The authors declared no potential conflicts of interest with respect to the authorship and/or publication of this article.
General characteristic of the subjects (N=30)
Parameter | Male (n=15) | Female (n=15) | Total (n=30) |
---|---|---|---|
Age (y) | 20.06 (0.25) | 20.20 (0.56) | 20.13 (0.43) |
Height (cm) | 172.23 (5.62) | 162.76 (5.03) | 167.49 (7.11) |
Weight (kg) | 72.65 (9.22) | 59.09 (9.91) | 65.87 (11.66) |
Body mass index (kg/m2) | 21.18 (7.35) | 32.36 (7.54) | 26.77 (9.27) |
Values are presented as mean (SD).
Changes in postural stability according to ankle fixation and non-fixation conditions (N=30)
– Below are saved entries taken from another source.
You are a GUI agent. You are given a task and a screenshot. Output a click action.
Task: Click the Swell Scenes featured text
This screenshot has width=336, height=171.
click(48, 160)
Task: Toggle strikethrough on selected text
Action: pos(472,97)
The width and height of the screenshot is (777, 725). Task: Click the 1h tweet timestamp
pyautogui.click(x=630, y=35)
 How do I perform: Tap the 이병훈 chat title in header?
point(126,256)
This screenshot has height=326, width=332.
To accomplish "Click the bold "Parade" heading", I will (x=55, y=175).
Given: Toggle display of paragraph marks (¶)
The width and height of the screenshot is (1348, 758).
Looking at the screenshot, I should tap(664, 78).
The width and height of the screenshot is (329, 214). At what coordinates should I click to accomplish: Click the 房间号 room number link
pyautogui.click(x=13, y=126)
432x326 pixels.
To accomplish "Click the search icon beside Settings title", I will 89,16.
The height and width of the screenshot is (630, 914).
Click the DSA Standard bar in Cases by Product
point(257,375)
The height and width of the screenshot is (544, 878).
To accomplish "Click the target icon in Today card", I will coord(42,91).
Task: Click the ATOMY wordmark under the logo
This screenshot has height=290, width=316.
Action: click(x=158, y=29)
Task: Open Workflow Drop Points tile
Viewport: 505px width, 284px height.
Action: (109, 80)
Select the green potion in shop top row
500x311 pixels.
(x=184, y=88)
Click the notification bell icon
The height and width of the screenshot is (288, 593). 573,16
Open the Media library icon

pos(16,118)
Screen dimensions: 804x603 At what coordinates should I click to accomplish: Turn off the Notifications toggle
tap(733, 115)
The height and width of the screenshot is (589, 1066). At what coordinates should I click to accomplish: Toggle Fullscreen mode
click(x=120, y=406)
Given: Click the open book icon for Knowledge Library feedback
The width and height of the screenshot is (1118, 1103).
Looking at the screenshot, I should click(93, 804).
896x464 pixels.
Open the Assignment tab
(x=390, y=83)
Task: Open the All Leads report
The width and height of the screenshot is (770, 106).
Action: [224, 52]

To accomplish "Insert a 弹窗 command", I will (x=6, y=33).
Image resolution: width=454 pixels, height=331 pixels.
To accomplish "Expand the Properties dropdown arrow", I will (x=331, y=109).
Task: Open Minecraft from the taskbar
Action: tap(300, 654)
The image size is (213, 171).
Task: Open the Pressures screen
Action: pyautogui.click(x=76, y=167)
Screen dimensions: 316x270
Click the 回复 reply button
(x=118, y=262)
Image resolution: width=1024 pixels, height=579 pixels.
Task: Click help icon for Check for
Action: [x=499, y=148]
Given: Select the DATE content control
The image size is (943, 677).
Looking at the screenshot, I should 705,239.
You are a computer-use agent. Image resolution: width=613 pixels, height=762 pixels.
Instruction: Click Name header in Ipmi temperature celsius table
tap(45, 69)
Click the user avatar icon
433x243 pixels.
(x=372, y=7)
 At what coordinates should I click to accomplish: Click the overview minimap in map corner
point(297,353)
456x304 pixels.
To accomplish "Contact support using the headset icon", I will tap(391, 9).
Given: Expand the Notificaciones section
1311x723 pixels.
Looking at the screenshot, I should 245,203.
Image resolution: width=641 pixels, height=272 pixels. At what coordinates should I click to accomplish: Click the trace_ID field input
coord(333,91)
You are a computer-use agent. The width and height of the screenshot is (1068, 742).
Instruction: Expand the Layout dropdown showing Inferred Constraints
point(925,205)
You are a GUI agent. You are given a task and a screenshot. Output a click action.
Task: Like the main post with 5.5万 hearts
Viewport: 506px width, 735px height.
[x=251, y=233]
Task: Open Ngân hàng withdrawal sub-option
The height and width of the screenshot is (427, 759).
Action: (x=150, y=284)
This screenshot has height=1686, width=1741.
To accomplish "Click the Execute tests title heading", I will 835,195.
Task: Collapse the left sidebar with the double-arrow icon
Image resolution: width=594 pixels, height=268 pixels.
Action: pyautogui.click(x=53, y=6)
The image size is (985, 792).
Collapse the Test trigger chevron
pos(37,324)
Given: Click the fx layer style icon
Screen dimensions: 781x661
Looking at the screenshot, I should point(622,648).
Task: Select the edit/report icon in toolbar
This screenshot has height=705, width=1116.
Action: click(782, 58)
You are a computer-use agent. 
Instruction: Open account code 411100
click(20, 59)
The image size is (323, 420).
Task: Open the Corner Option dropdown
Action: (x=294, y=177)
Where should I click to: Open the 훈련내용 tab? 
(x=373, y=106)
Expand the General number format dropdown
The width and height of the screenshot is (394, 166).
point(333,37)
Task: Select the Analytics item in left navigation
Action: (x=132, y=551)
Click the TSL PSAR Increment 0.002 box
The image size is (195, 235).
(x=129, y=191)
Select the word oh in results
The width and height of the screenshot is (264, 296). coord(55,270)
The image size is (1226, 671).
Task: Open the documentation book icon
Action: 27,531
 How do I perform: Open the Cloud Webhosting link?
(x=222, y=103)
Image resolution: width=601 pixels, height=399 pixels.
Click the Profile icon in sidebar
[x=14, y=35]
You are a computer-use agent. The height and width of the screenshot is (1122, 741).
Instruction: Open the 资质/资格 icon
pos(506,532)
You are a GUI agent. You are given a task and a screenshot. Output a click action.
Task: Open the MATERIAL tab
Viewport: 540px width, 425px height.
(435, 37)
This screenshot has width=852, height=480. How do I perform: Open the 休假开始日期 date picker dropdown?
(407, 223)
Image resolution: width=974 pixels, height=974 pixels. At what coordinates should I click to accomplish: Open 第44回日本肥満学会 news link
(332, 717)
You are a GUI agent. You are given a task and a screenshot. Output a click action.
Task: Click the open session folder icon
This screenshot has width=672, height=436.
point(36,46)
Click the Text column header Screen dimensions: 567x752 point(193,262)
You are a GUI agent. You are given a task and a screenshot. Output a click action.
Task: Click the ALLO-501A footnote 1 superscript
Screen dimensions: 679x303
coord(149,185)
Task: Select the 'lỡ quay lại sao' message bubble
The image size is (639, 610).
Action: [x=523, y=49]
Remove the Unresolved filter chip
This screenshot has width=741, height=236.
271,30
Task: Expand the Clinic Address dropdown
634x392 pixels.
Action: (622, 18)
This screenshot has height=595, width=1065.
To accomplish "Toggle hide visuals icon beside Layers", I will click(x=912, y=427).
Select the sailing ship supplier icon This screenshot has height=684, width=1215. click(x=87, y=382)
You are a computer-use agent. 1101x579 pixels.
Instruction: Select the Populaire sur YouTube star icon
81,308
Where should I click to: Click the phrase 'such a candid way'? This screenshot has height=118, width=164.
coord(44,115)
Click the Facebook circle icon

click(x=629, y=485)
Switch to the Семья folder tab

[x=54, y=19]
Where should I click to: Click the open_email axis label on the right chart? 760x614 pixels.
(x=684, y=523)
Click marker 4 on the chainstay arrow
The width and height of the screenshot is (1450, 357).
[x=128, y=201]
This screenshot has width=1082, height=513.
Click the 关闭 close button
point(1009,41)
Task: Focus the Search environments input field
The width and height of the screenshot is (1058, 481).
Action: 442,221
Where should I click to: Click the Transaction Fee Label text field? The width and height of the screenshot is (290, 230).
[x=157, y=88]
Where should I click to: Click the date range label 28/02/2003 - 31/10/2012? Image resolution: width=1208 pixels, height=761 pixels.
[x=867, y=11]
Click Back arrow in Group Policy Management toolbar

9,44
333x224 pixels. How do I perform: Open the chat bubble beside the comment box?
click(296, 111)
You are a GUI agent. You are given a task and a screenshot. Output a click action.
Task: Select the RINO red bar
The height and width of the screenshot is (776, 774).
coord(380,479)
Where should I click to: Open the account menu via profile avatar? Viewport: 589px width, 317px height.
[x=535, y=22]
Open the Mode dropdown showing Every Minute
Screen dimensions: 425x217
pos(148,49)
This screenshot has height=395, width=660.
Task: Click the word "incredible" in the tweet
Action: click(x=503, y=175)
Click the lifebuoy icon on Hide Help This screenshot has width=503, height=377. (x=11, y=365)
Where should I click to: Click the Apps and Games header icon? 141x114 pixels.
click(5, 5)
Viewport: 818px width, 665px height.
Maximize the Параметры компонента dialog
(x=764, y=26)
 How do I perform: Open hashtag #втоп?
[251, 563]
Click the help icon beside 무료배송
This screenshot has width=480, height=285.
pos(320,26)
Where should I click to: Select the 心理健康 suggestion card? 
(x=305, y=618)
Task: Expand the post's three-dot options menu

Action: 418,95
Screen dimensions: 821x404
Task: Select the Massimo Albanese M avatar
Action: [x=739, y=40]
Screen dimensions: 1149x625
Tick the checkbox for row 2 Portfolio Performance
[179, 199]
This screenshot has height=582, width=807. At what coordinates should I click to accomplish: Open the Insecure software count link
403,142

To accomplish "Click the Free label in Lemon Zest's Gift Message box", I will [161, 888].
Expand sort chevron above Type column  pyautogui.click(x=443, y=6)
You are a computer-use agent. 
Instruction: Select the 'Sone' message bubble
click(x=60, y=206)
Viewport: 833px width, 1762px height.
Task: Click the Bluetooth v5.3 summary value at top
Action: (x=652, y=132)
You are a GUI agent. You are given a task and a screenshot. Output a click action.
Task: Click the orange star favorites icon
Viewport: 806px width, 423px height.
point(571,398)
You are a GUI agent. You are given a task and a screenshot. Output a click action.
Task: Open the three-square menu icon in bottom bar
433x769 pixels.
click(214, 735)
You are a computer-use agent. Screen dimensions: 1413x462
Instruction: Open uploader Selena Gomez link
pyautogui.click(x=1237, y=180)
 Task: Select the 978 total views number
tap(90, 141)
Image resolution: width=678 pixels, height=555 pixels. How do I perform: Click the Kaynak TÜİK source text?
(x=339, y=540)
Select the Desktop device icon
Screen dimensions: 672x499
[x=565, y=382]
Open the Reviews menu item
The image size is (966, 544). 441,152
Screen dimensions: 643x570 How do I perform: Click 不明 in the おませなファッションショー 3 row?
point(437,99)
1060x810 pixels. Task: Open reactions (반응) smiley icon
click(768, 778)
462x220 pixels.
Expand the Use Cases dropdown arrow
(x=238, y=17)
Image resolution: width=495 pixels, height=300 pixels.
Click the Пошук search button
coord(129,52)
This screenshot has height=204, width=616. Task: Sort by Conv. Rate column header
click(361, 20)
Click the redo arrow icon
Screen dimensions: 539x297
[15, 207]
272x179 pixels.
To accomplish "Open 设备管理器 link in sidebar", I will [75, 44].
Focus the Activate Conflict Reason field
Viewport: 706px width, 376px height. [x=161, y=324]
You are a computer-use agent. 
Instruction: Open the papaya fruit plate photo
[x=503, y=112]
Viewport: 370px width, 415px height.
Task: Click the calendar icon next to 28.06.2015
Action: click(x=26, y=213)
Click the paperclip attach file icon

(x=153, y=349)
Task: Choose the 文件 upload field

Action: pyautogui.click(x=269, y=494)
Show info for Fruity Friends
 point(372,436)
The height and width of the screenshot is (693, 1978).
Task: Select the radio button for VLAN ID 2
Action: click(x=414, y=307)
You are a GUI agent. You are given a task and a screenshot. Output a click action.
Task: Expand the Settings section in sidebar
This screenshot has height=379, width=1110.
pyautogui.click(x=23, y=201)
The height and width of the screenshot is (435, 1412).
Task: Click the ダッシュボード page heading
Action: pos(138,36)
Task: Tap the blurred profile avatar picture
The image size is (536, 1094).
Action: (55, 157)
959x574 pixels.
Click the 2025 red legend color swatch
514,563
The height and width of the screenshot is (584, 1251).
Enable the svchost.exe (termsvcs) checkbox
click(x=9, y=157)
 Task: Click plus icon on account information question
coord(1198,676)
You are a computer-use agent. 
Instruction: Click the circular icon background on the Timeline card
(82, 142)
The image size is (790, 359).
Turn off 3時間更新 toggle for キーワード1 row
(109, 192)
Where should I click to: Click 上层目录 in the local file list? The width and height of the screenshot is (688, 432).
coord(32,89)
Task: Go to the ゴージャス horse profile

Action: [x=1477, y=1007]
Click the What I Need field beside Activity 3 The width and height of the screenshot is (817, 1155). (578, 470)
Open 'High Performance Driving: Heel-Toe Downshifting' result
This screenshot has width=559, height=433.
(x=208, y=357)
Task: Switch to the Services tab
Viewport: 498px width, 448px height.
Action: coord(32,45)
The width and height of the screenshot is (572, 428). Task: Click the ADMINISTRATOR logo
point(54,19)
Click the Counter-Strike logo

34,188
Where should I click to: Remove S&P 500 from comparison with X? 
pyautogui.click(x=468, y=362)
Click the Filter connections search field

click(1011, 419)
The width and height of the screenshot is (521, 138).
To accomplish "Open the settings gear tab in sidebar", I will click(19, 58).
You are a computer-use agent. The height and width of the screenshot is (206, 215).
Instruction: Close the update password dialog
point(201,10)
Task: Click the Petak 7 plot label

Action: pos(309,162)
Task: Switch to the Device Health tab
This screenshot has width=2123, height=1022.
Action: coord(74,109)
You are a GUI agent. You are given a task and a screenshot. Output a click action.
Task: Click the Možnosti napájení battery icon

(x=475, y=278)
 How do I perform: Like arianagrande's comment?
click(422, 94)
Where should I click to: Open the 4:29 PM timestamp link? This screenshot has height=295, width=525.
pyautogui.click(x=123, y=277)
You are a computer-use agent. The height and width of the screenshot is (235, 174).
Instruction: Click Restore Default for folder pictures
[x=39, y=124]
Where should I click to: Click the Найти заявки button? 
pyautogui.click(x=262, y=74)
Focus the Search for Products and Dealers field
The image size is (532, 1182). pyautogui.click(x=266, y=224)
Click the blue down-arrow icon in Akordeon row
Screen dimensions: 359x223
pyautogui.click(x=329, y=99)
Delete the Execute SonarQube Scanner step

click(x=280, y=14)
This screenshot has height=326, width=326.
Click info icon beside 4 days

Parameter | Ankle non-fixation | Ankle fixation | Changes | t ( |
---|---|---|---|---|
Static stability | ||||
EOA (mm2) | 287.43 (209.42) | 255.64 (189.96) | 31.79 (146.28) | 1.190 (0.244) |
ECA (mm2) | 292.95 (203.24) | 277.51 (193.76) | 15.43 (188.26) | 0.449 (0.657) |
EOV (mm/s) | 8.81 (3.14) | 8.35 (2.73) | 0.46 (1.94) | 1.302 (0.203) |
ECV (mm/s) | 9.94 (3.05) | 9.53 (2.61) | 0.40 (2.18) | 1.023 (0.315) |
External perturbation | ||||
PVEA (mm2) | 1,052.92 (666.38) | 823.39 (415.21) | 229.52 (630.65) | 1.993 (0.056) |
PVEP (mm/s) | 19.97 (4.12) | 16.33 (3.77) | 3.64 (4.85) | 4.111 (<0.001) |
Dynamic stability | ||||
LOS-F (°) | 5.42 (1.70) | 4.70 (1.83) | 0.71 (0.96) | 4.069 (<0.001) |
LOS-B (°) | 3.79 (1.45) | 3.44 (1.55) | 0.34 (0.76) | 2.470 (0.020) |
LOS-L (°) | 4.23 (1.09) | 3.86 (1.13) | 0.36 (0.96) | 2.082 (0.046) |
LOS-R (°) | 4.62 (0.97) | 4.22 (0.97) | 0.39 (0.79) | 2.718 (0.011) |
Values are presented as mean (SD).
EOA: eye open postural sway area, ECA: eye close postural sway area, EOV: eye open postural sway velocity, ECV: eye close postural sway velocity, PVEA: postural sway area on external perturbation under the standing posture, PVEP: postural sway velocity on external perturbation under the standing posture, LOS-F: limit of stability on front, LOS-B: limit of stability on backward, LOS-L: limit of stability on left side, LOS-R: limit of stability on right side.